TASK INSTRUCTIONS: The entries below are to be copied exactly, with nothing left out.

MATERIAL SUPPLIED:

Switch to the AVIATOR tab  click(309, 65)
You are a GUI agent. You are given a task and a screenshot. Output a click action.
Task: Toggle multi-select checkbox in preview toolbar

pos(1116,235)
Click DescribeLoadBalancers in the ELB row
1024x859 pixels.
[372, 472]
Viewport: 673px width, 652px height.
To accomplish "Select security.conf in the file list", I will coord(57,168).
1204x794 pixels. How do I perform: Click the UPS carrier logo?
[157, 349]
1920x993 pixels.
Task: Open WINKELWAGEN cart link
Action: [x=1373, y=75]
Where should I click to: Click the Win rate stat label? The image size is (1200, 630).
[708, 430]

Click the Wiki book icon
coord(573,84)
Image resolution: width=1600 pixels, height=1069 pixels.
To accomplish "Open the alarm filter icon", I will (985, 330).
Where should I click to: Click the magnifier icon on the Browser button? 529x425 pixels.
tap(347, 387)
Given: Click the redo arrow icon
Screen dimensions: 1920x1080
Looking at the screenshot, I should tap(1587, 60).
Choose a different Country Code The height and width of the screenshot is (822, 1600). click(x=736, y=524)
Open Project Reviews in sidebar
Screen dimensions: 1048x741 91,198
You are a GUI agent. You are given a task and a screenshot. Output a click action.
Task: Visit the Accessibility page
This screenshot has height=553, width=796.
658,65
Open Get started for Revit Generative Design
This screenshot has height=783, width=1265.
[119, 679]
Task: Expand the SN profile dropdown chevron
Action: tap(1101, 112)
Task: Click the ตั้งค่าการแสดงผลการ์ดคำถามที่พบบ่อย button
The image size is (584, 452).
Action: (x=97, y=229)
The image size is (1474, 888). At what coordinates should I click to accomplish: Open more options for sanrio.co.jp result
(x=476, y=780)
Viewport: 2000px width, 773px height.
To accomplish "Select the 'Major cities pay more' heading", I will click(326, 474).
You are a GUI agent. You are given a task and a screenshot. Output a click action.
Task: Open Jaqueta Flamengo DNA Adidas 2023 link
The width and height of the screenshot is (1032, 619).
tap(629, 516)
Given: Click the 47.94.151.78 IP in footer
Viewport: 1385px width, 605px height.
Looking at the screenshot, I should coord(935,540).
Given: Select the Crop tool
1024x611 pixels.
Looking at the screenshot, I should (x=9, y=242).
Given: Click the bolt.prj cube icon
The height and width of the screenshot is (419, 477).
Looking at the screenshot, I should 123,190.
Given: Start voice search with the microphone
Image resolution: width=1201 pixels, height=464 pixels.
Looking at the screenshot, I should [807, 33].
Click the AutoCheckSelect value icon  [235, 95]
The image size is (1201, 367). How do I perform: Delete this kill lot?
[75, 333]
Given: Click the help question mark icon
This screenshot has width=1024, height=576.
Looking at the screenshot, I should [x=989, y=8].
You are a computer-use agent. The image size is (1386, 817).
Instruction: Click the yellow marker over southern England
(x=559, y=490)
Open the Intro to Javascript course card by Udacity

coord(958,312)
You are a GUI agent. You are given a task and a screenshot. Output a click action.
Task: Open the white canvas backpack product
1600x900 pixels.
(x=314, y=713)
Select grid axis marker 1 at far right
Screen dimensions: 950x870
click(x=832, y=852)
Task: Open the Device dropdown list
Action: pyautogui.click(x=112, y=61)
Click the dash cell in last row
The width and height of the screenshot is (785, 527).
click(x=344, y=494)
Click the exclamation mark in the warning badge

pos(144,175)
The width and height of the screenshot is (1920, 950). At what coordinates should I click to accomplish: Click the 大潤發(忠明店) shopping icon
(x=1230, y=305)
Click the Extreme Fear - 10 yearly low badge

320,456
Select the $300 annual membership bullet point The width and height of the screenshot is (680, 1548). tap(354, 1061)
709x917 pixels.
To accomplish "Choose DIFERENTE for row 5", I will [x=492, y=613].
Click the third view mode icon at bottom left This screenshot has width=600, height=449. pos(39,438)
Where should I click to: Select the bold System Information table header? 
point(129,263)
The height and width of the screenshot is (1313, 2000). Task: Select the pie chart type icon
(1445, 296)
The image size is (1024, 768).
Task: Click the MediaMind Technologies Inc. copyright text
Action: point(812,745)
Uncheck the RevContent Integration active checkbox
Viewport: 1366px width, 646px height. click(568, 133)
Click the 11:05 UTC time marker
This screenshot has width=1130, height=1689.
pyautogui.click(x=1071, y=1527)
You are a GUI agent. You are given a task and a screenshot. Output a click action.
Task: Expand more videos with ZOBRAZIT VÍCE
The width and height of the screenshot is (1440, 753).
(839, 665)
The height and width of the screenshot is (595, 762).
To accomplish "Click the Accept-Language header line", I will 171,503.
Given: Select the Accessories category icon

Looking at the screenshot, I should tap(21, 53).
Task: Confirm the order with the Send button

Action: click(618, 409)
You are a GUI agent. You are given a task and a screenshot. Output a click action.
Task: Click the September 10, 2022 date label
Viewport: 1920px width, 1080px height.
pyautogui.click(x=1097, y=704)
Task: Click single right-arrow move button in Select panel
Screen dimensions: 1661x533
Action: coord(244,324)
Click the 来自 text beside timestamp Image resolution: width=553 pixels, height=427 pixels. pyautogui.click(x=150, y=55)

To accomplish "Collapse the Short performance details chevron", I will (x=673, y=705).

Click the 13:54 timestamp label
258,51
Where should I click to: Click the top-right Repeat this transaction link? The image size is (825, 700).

ANSWER SPACE:
Switch to the AVIATOR tab  click(309, 65)
You are a GUI agent. You are given a task and a screenshot. Output a click action.
Task: Toggle multi-select checkbox in preview toolbar

pos(1116,235)
Click DescribeLoadBalancers in the ELB row
1024x859 pixels.
[372, 472]
Viewport: 673px width, 652px height.
To accomplish "Select security.conf in the file list", I will coord(57,168).
1204x794 pixels. How do I perform: Click the UPS carrier logo?
[157, 349]
1920x993 pixels.
Task: Open WINKELWAGEN cart link
Action: [x=1373, y=75]
Where should I click to: Click the Win rate stat label? The image size is (1200, 630).
[708, 430]

Click the Wiki book icon
coord(573,84)
Image resolution: width=1600 pixels, height=1069 pixels.
To accomplish "Open the alarm filter icon", I will (985, 330).
Where should I click to: Click the magnifier icon on the Browser button? 529x425 pixels.
tap(347, 387)
Given: Click the redo arrow icon
Screen dimensions: 1920x1080
Looking at the screenshot, I should tap(1587, 60).
Choose a different Country Code The height and width of the screenshot is (822, 1600). click(x=736, y=524)
Open Project Reviews in sidebar
Screen dimensions: 1048x741 91,198
You are a GUI agent. You are given a task and a screenshot. Output a click action.
Task: Visit the Accessibility page
This screenshot has height=553, width=796.
658,65
Open Get started for Revit Generative Design
This screenshot has height=783, width=1265.
[119, 679]
Task: Expand the SN profile dropdown chevron
Action: tap(1101, 112)
Task: Click the ตั้งค่าการแสดงผลการ์ดคำถามที่พบบ่อย button
The image size is (584, 452).
Action: (x=97, y=229)
The image size is (1474, 888). At what coordinates should I click to accomplish: Open more options for sanrio.co.jp result
(x=476, y=780)
Viewport: 2000px width, 773px height.
To accomplish "Select the 'Major cities pay more' heading", I will click(326, 474).
You are a GUI agent. You are given a task and a screenshot. Output a click action.
Task: Open Jaqueta Flamengo DNA Adidas 2023 link
The width and height of the screenshot is (1032, 619).
tap(629, 516)
Given: Click the 47.94.151.78 IP in footer
Viewport: 1385px width, 605px height.
Looking at the screenshot, I should coord(935,540).
Given: Select the Crop tool
1024x611 pixels.
Looking at the screenshot, I should (x=9, y=242).
Given: Click the bolt.prj cube icon
The height and width of the screenshot is (419, 477).
Looking at the screenshot, I should 123,190.
Given: Start voice search with the microphone
Image resolution: width=1201 pixels, height=464 pixels.
Looking at the screenshot, I should [807, 33].
Click the AutoCheckSelect value icon  [235, 95]
The image size is (1201, 367). How do I perform: Delete this kill lot?
[75, 333]
Given: Click the help question mark icon
This screenshot has width=1024, height=576.
Looking at the screenshot, I should [x=989, y=8].
You are a computer-use agent. The image size is (1386, 817).
Instruction: Click the yellow marker over southern England
(x=559, y=490)
Open the Intro to Javascript course card by Udacity

coord(958,312)
You are a GUI agent. You are given a task and a screenshot. Output a click action.
Task: Open the white canvas backpack product
1600x900 pixels.
(x=314, y=713)
Select grid axis marker 1 at far right
Screen dimensions: 950x870
click(x=832, y=852)
Task: Open the Device dropdown list
Action: pyautogui.click(x=112, y=61)
Click the dash cell in last row
The width and height of the screenshot is (785, 527).
click(x=344, y=494)
Click the exclamation mark in the warning badge

pos(144,175)
The width and height of the screenshot is (1920, 950). At what coordinates should I click to accomplish: Click the 大潤發(忠明店) shopping icon
(x=1230, y=305)
Click the Extreme Fear - 10 yearly low badge

320,456
Select the $300 annual membership bullet point The width and height of the screenshot is (680, 1548). tap(354, 1061)
709x917 pixels.
To accomplish "Choose DIFERENTE for row 5", I will [x=492, y=613].
Click the third view mode icon at bottom left This screenshot has width=600, height=449. pos(39,438)
Where should I click to: Select the bold System Information table header? 
point(129,263)
The height and width of the screenshot is (1313, 2000). Task: Select the pie chart type icon
(1445, 296)
The image size is (1024, 768).
Task: Click the MediaMind Technologies Inc. copyright text
Action: point(812,745)
Uncheck the RevContent Integration active checkbox
Viewport: 1366px width, 646px height. click(568, 133)
Click the 11:05 UTC time marker
This screenshot has width=1130, height=1689.
pyautogui.click(x=1071, y=1527)
You are a GUI agent. You are given a task and a screenshot. Output a click action.
Task: Expand more videos with ZOBRAZIT VÍCE
The width and height of the screenshot is (1440, 753).
(839, 665)
The height and width of the screenshot is (595, 762).
To accomplish "Click the Accept-Language header line", I will 171,503.
Given: Select the Accessories category icon

Looking at the screenshot, I should tap(21, 53).
Task: Confirm the order with the Send button

Action: click(618, 409)
You are a GUI agent. You are given a task and a screenshot. Output a click action.
Task: Click the September 10, 2022 date label
Viewport: 1920px width, 1080px height.
pyautogui.click(x=1097, y=704)
Task: Click single right-arrow move button in Select panel
Screen dimensions: 1661x533
Action: coord(244,324)
Click the 来自 text beside timestamp Image resolution: width=553 pixels, height=427 pixels. pyautogui.click(x=150, y=55)

To accomplish "Collapse the Short performance details chevron", I will (x=673, y=705).

Click the 13:54 timestamp label
258,51
Where should I click to: Click the top-right Repeat this transaction link? The image size is (825, 700).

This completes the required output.